Unless, they are not just like us. The underlying reality of Gay World is ugly and dangerous. Even they are admitting it now. But this is something Traditional Marriage Inc. has refused to consider.
One of our marriage leaders actually said he “honored” the relationships among his gay friends. Recall that super-lawyer Church Cooper was planning his lesbian daughter’s wedding at the same time he was badly defending traditional marriage in the California courts. Traditional marriage leaders have resolutely refused to engage Robert Reilly’s sodomy thesis in his Making Gay Okay: How Rationalizing Homosexual Behavior Is Changing Everything.
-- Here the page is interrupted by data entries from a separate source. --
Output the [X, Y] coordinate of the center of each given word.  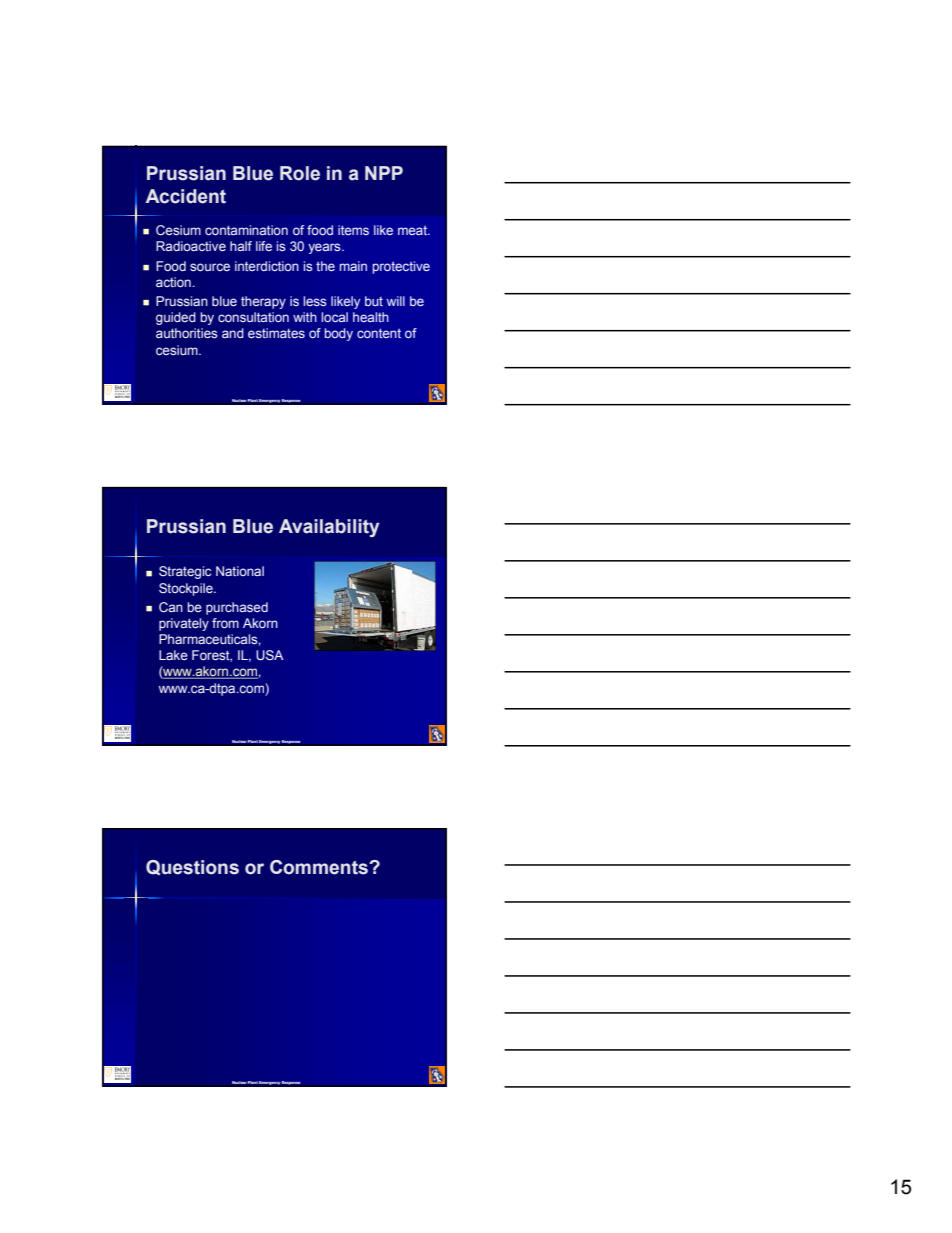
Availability [329, 528]
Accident [186, 196]
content [379, 333]
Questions [192, 867]
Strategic [185, 572]
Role [300, 173]
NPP [384, 173]
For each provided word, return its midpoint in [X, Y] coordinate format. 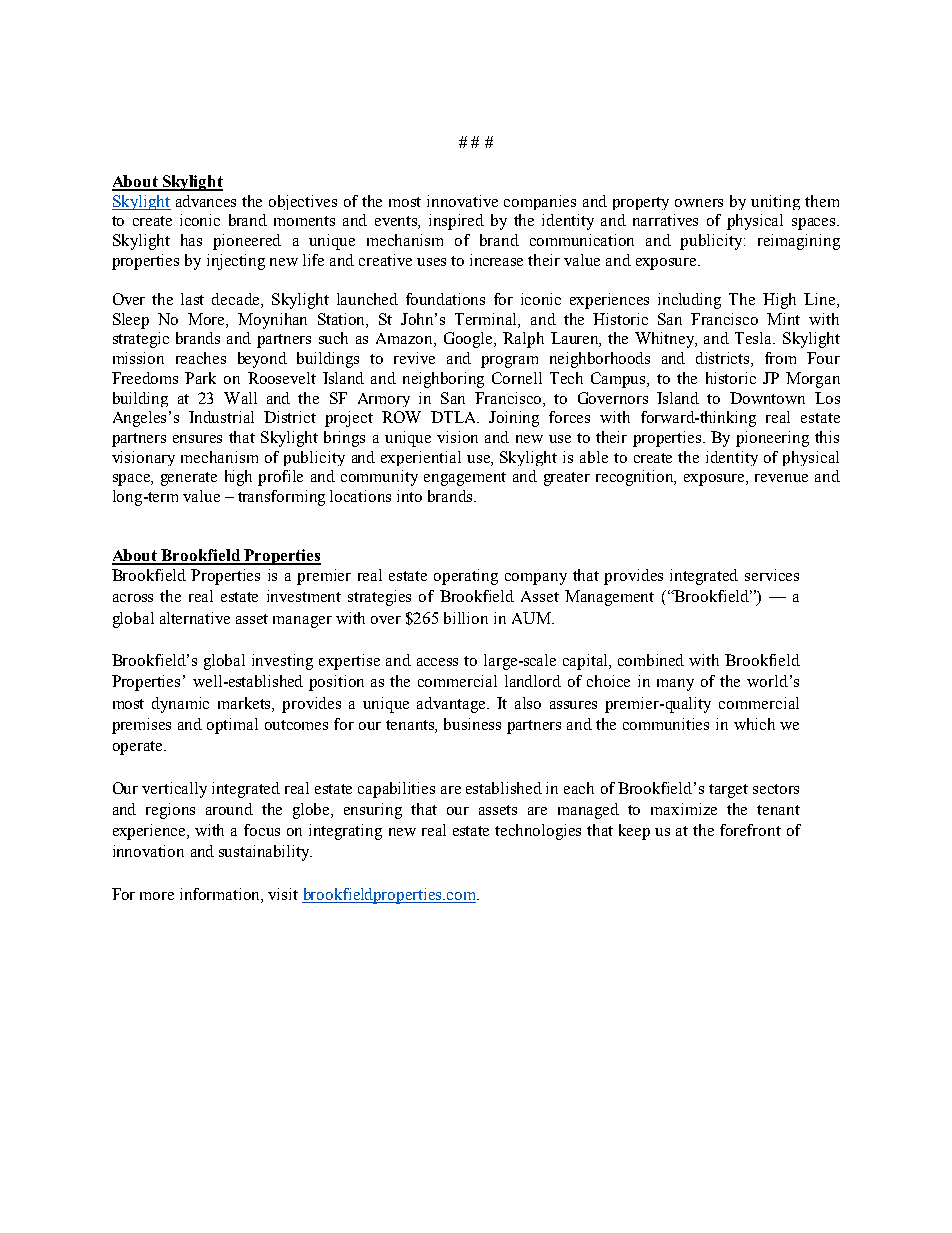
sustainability [265, 853]
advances [206, 201]
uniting [775, 202]
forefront [750, 830]
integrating [345, 832]
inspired [456, 222]
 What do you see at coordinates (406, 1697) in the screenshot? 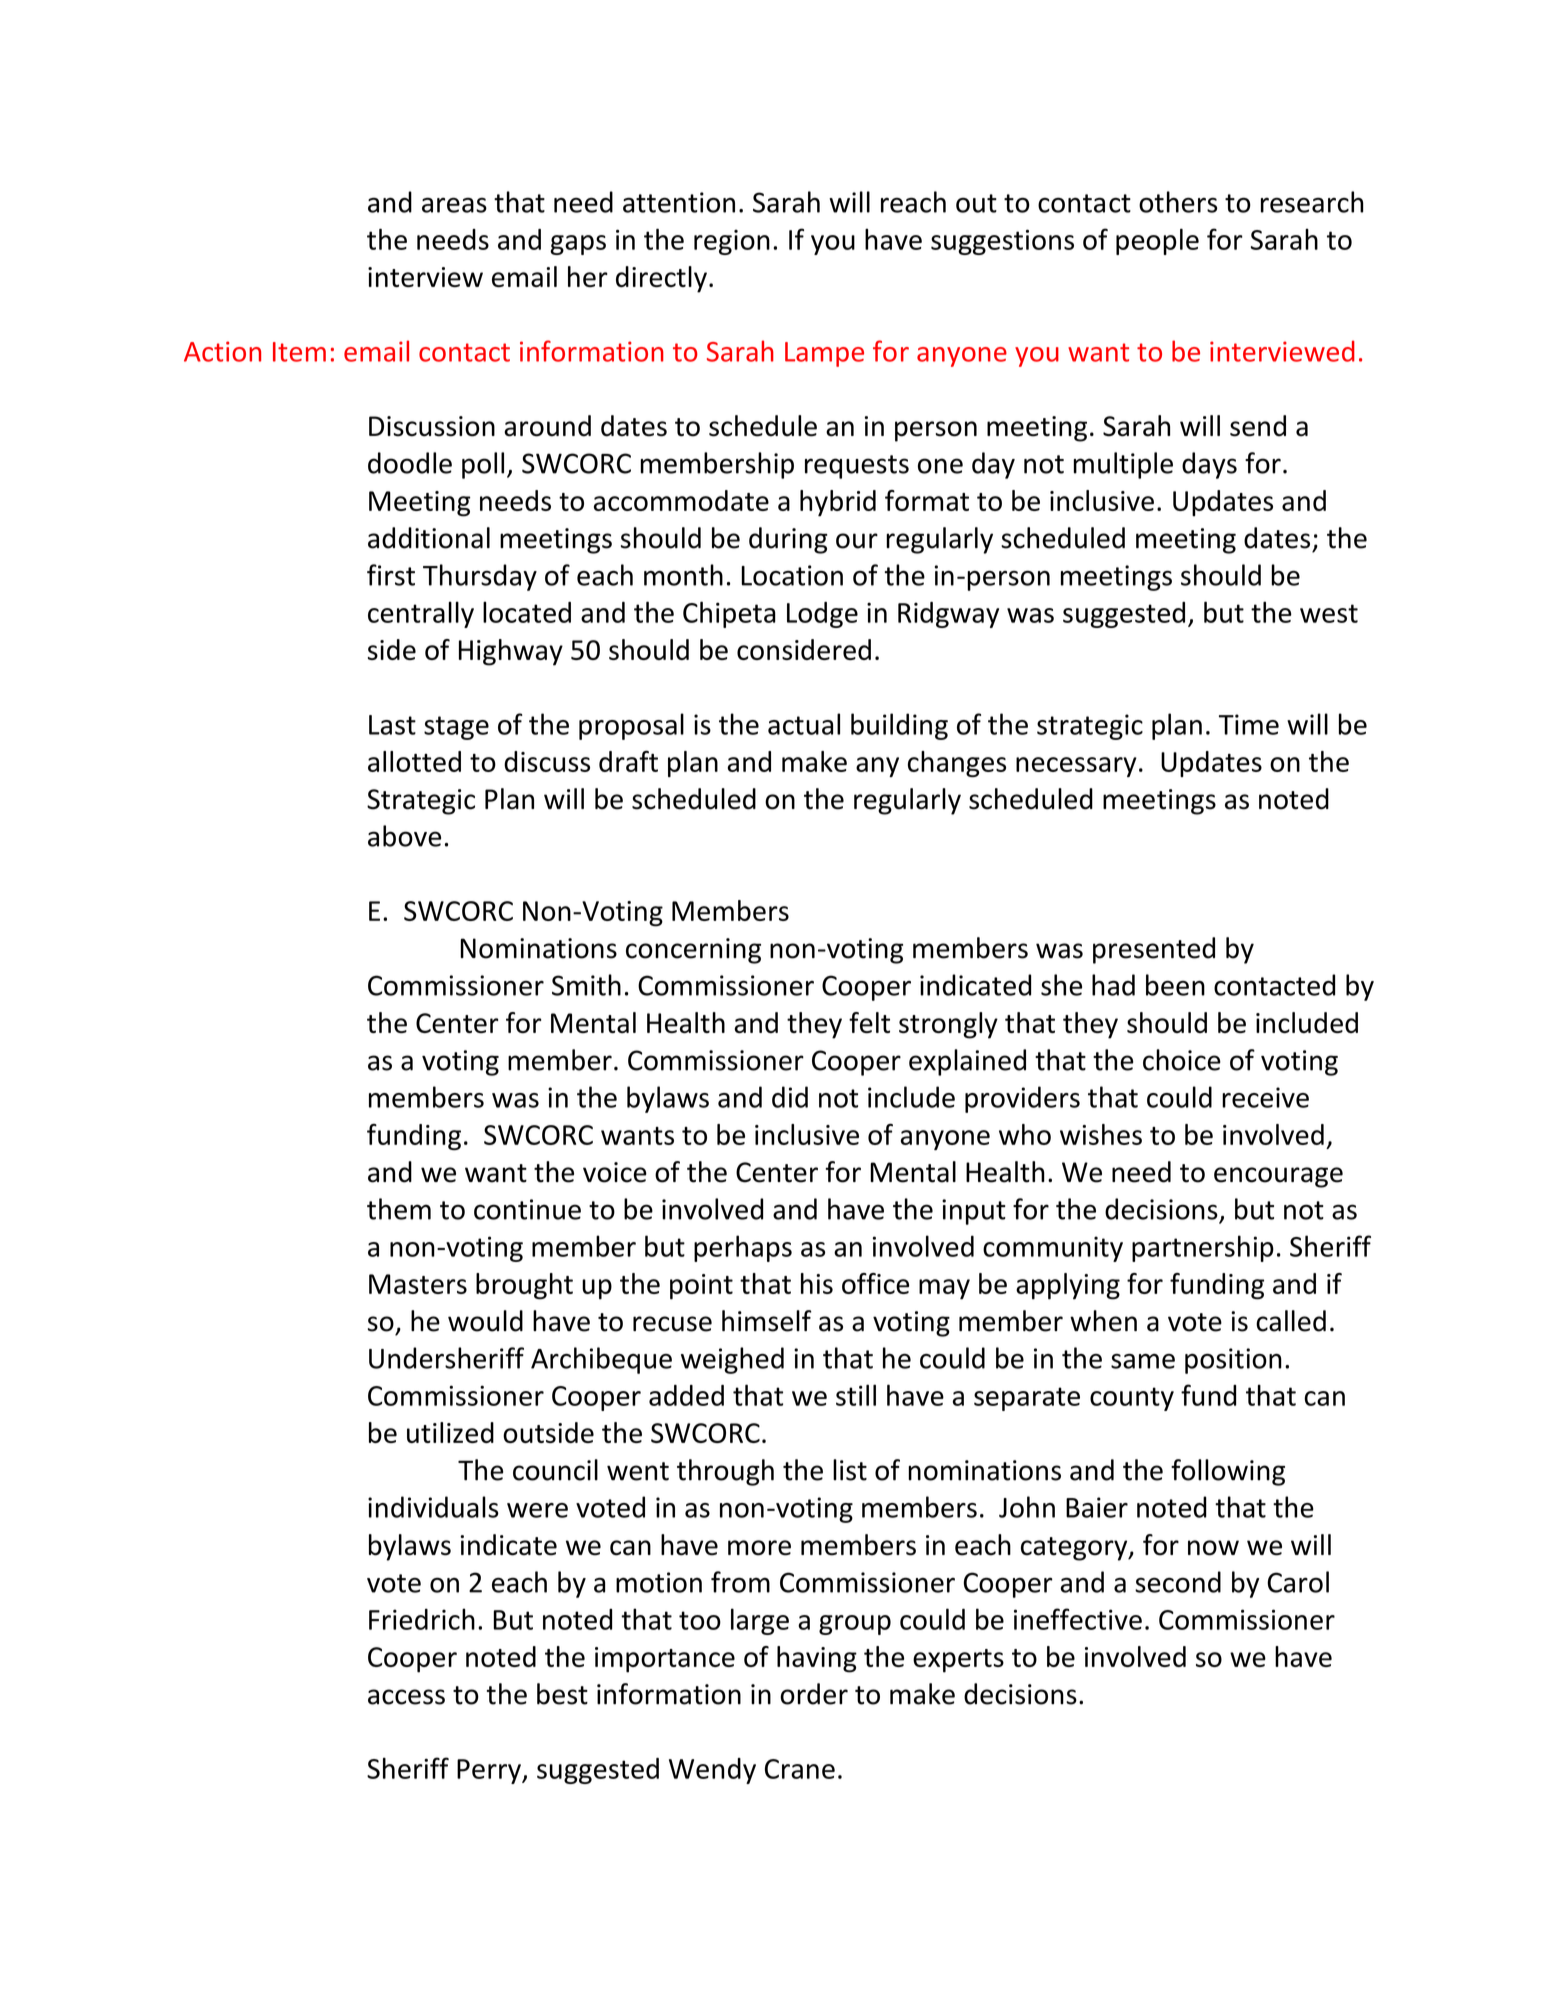
I see `access` at bounding box center [406, 1697].
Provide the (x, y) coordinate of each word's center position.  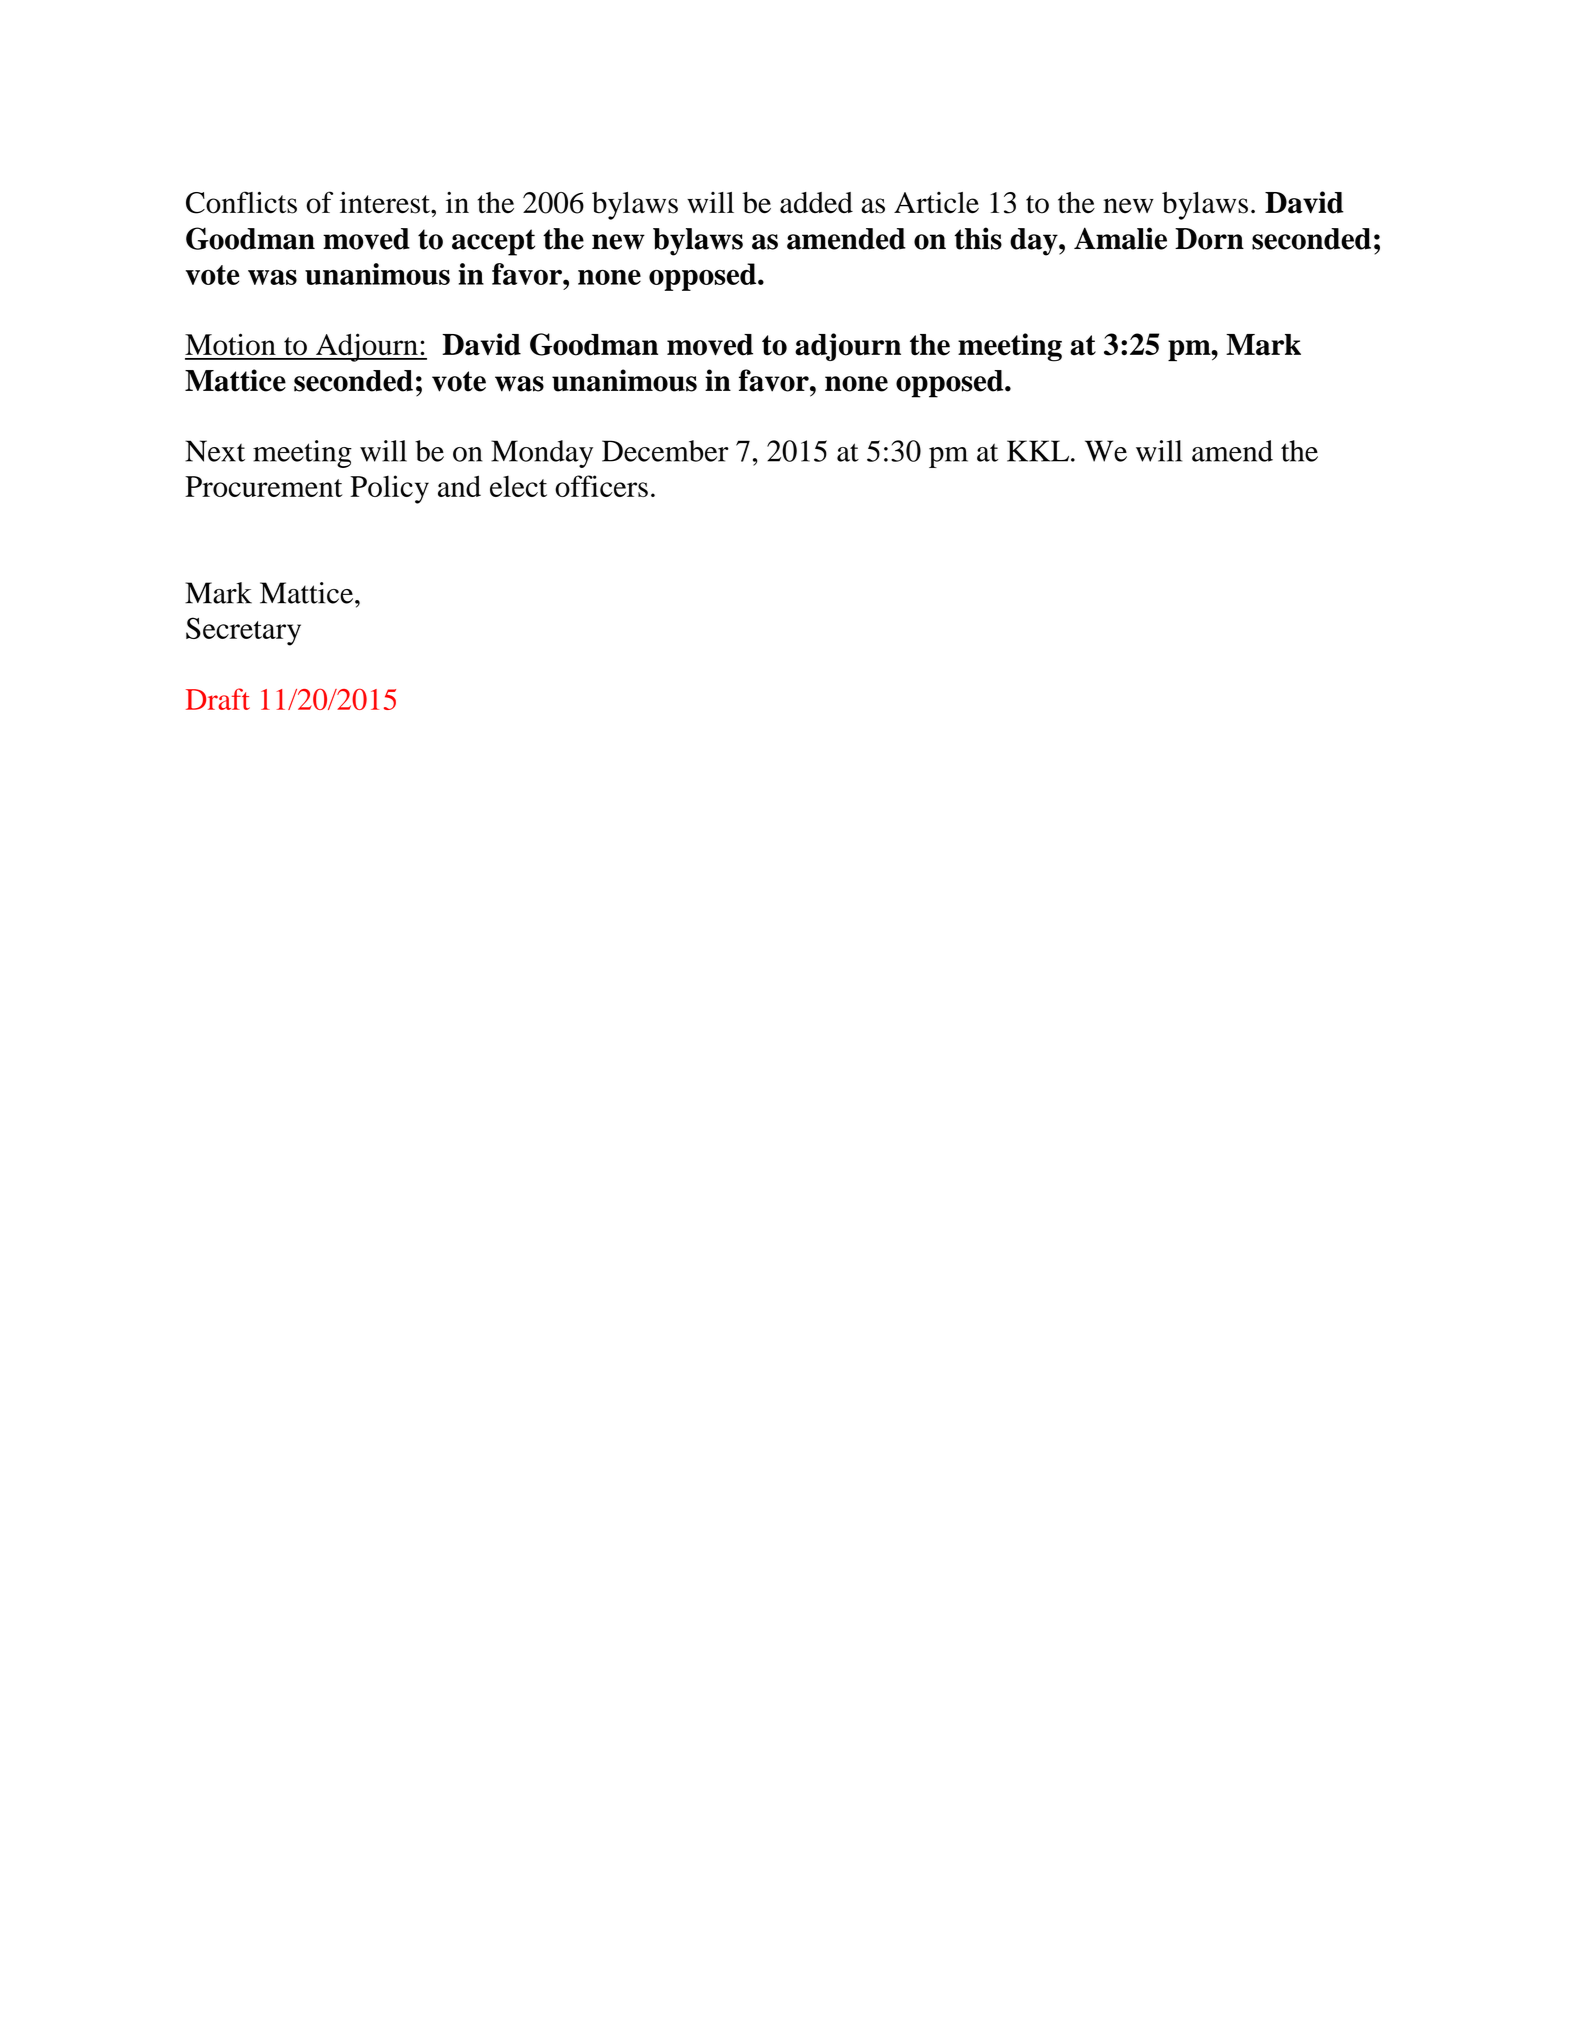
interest (386, 202)
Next (215, 451)
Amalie (1120, 238)
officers (601, 486)
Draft (218, 699)
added (816, 202)
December (665, 451)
Some traditional marriage leaders say gay sex has nothing to do with defending marriage and we cannot work to overturn gay marriage unless and until we get our own house in order. They say we ruined marriage and gave homosexuals their opening. In fact, it was the leftist sexual revolutionaries who set out to destroy marriage.
The reality is that even after all the opprobrium heaped on the sacred institution of marriage, most people still want it, they hunger for it. According to Gallup 78 percent of those never married say they want to be married. And when married, people believe in faithfulness. Gallup reports only 10 percent think adultery is morally acceptable and this is up only 3 percent since 2001.
The fact is that the underlying hideous reality of homosexuality has been hidden from Mr. and Mrs. America. Would they be so open to it, if they knew the truth? Would young boys be lured to it if they knew the horrors that awaited them? We will only ever know if someone tells them. Who will that be?